==== DOCUMENT EXTRACT ====

NHS FTAs Derby City Council’s Meeting To Discuss Dentistry

NHS FTAs Derby City Council’s Meeting To Discuss Dentistry

In a ‘you couldn’t make it up’ story, NHS spokespeople pulled out, at the last minute, from attending a specially convened meeting of Derby City Council’s Adult and Health Scrutiny Review Board which had been convened to discuss city councillor’s grave concerns surrounding access to NHS dental services.

Following an approach from the Adult and Health Scrutiny Review Board and council’s Children & Young People Scrutiny Review Board, NHS England / Improvement had submitted a comprehensive report which councillors on the all-party committee were poised to grill the NHS representatives about in public with the meeting streamed live on YouTube. 

However, Committee Chair Cllr Alison Martin opened the meeting held on Tuesday last week, announcing “unfortunately, I have to report, that two hours before this meeting, we were told by Rosemary Lynch, who is the Senior Commissioning Manager for Dental Services in the East of the country that she had been instructed by NHS England that she cannot attend this meeting”. 

The reason given for the NHS’s non-appearance was the proximity of the meeting to the local elections, the date of which was well known in advance of the meeting which had also been booked some time earlier, after councillors had been endeavouring to organise one for ten months.

The council’s legal officer saw no conflict of interest.

Councillors expressed ‘outrage’ of the failure of NHS managers to attend and account in public for the inability of so many Derby residents to access NHS dentistry. 

Councillors spoke of entire families (including children) being taken off practice lists and citing that in Derby the NHS’s report revealed that 27% of five year olds had visible dental decay in 2018-19 – a figure that’s above the national average.

==== THE DATA ====

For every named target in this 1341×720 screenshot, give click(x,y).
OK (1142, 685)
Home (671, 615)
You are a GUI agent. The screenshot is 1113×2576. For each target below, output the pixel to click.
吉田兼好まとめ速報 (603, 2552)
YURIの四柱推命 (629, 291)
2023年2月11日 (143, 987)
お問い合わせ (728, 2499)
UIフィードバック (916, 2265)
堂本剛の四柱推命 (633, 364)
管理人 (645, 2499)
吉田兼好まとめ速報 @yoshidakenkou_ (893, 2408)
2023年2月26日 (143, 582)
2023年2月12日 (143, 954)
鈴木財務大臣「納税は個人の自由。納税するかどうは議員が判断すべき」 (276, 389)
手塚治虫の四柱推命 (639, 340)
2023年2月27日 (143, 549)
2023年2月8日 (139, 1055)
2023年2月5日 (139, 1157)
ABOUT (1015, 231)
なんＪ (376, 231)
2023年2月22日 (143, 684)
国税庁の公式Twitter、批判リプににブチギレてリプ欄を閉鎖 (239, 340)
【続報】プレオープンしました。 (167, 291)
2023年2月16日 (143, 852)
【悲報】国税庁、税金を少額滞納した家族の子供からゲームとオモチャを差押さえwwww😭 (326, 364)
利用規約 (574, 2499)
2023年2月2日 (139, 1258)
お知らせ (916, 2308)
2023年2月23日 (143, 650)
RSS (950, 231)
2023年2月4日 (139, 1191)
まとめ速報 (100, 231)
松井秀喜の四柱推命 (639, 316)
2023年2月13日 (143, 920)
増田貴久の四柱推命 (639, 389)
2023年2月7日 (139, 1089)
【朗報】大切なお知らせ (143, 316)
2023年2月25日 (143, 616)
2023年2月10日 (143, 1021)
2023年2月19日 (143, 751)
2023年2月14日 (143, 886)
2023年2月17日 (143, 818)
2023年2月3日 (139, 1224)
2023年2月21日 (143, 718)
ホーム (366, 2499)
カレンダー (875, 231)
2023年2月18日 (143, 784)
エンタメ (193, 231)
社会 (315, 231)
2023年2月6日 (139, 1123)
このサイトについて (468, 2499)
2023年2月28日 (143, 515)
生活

====

Answer these about the article on the Derby dentistry meeting:
1. Who opened the meeting?
2. What reason was given for the NHS not attending?
3. According to the NHS report, what share of five-year-olds in Derby had visible dental decay in 2018-19?

1. Committee Chair Cllr Alison Martin.
2. The meeting was too close to the local elections.
3. 27%.